LION soon will begin its new membership drive seeking existing and new publishers who want to join this expanding community of news leaders.
Internally, the board created a new, larger leadership structure that provides a clear line of succession, set an aggressive timetable for selecting a new executive director; approved policies and procedures to cement its own financial accountability; and brainstormed a long list of revenue-generating ideas to support its membership.
Board members elected Gilfillan as the new board chair. She is the associate publisher of Home Page Media Group products for FW Publishing in Nashville and Williamson County, Tenn.
She succeeds founding Chair Dylan Smith, the editor and publisher of TucsonSentinel.com in Tucson, Ariz., who deftly and tirelessly led the organization for six years. Smith took LION from an idea, through a bootstrapping all-volunteer period, to a professionally run organization with a growing staff. Smith remains part of the board’s five-person executive committee, serving as immediate past chair, a new position on the board.
Kim Clark, the vice president of business development and a partner at Noozhawk.com in Santa Barbara, Calif., is the board’s vice chair, also a new position that is part of the board’s executive committee. In the new leadership structure, the vice chair is expected to become the LION board’s leader the next year, pending final board approval.
The addition of the vice chair and the immediate past chair as part of an executive board succession is a common practice among nonprofit boards and provides for a smooth transfer of leadership and institutional knowledge.
Joining them on the executive committee are Treasurer Doug Hardy, partner and business manager at CTNewsJunkie.com in Hartford, Conn., and Secretary Charlotte-Anne Lucas, the executive director at NOWCastSA.com in San Antonio, Texas. Both have served ably in these positions for several years, and they help ensure continuity of the board during this growth period.

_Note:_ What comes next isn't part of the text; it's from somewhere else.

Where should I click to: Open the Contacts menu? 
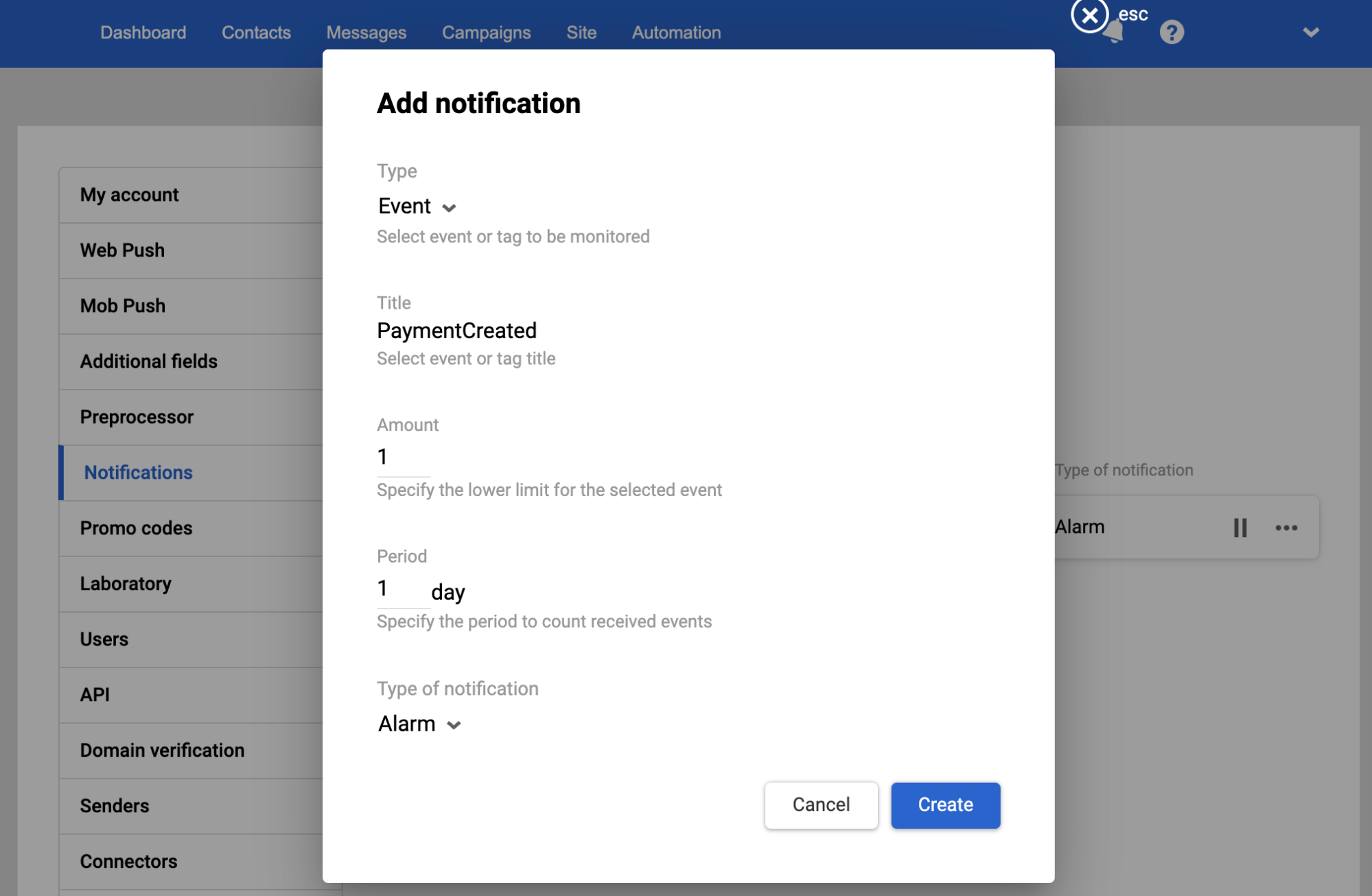click(256, 32)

The five board officers were approved unanimously and each will serve a one-year term.
They are part of a 13-member board that will oversee a new executive director, expected to be chosen in the next few months. The board will begin advertising the job this week. The board’s widely respected first full-time executive director, Matt DeRienzo, left LION last month to become vice president of news and digital content at Hearst Connecticut Media Group. With DeRienzo’s departure, the board selected Steve Beatty, the former publisher of The Lens in New Orleans, to serve as interim executive director.
The board approved a thorough accounting policy to provide transparency and more accountability to its members and to the growing number of financial supporters who have put their faith — and their money — into LION.

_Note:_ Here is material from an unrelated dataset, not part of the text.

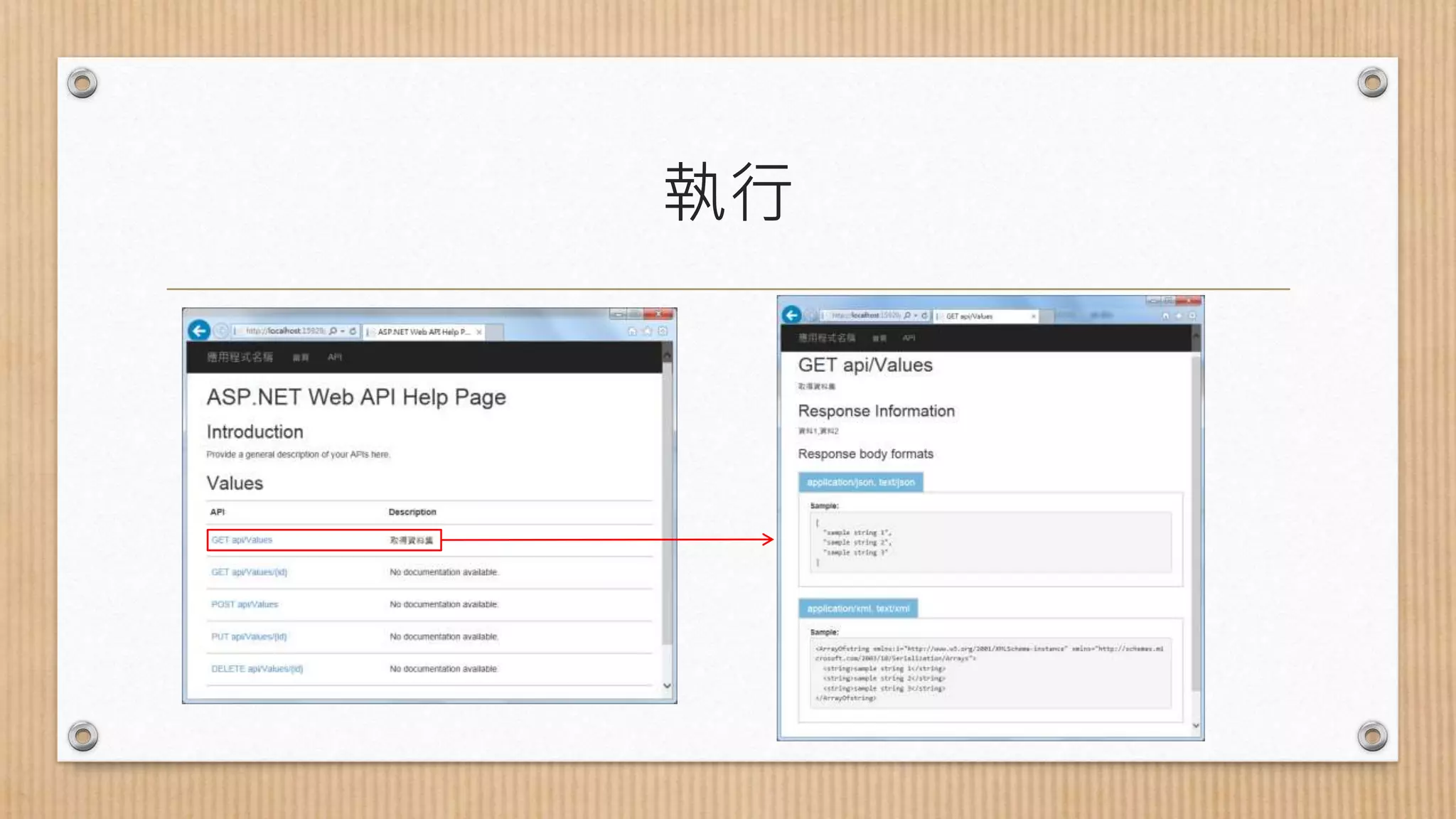
Task: Expand address dropdown arrow in left browser
Action: 343,331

Just as the board encourages its members to develop diverse revenue streams, board members developed a list of earned-income opportunities for LION itself. The board will release more on those as brainstormed ideas get refined into active efforts.

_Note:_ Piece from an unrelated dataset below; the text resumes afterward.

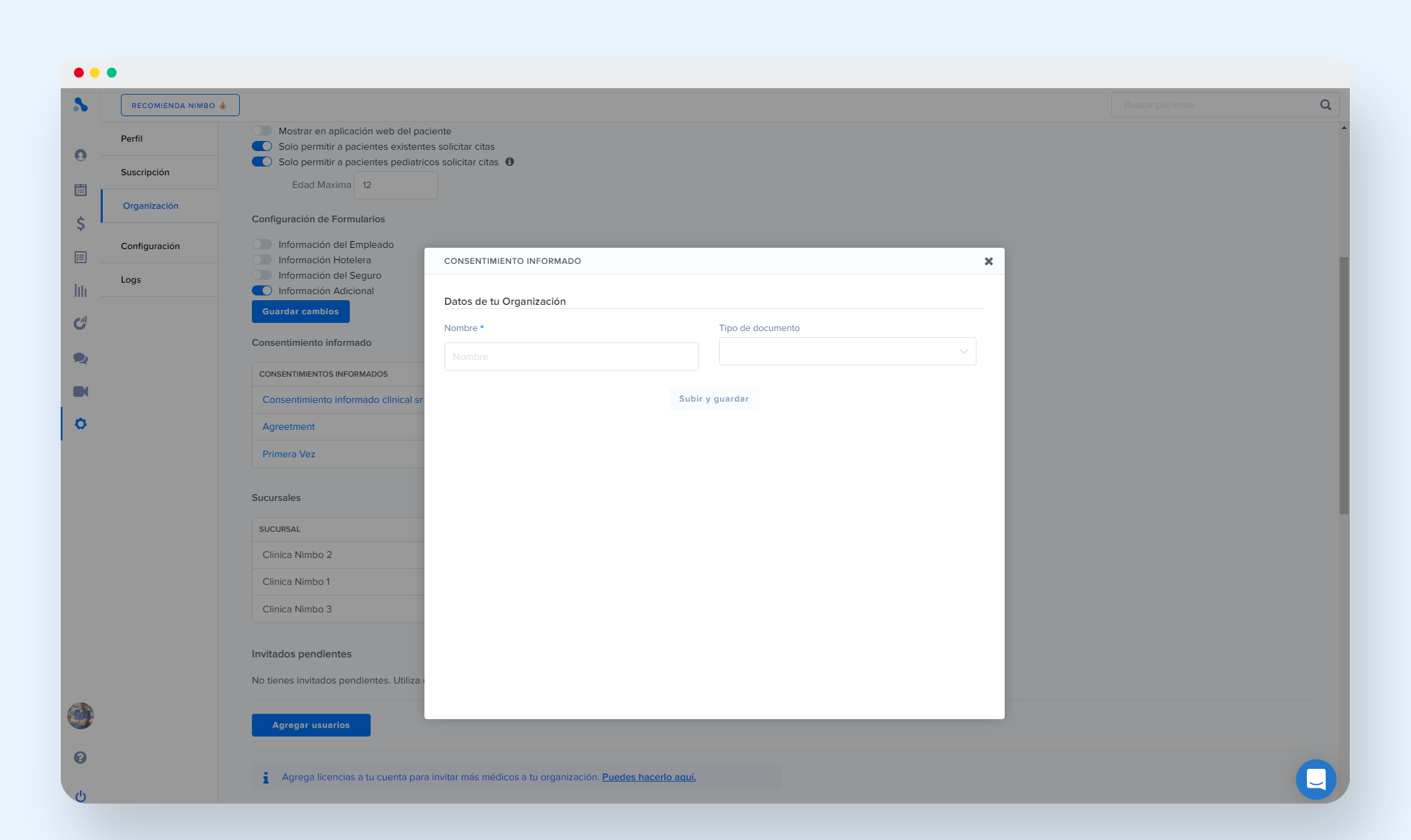Close the Consentimiento Informado dialog
The image size is (1411, 840).
(989, 261)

These clear, achievable goals are the result of 16 hours of engaged and dedicated discussion, led by facilitator Jan Schaffer, executive Director at J-Lab: The Institute for Interactive Journalism in Washington. DeRienzo and Beatty joined the executive committee and eight other members of the board of directors at the retreat:
• Jay Allred, president of Richland Source in Mansfield, Ohio
• Scott Brodbeck, founder and CEO of Local News Now in Arlington, Va.
• Glenn Burkins, publisher of Qcitymetro in Charlotte, NC
• Rose Hoban, RN, MPH, editor and executive director of North Carolina Health News in Chapel Hill, NC
• Uriah Kiser, owner and publisher of Potomac Local in Manassas, Va.
• Suzanne McBride, chair of the Communication Department at Columbia College, and editor and publisher of Austin Talks in Chicago
• Tracie Powell, founder of AllDigitocracy and Senior Fellow at Democracy Fund
• Teresa Wippel, publisher of My Neighborhood News Network in Edmonds, Wash.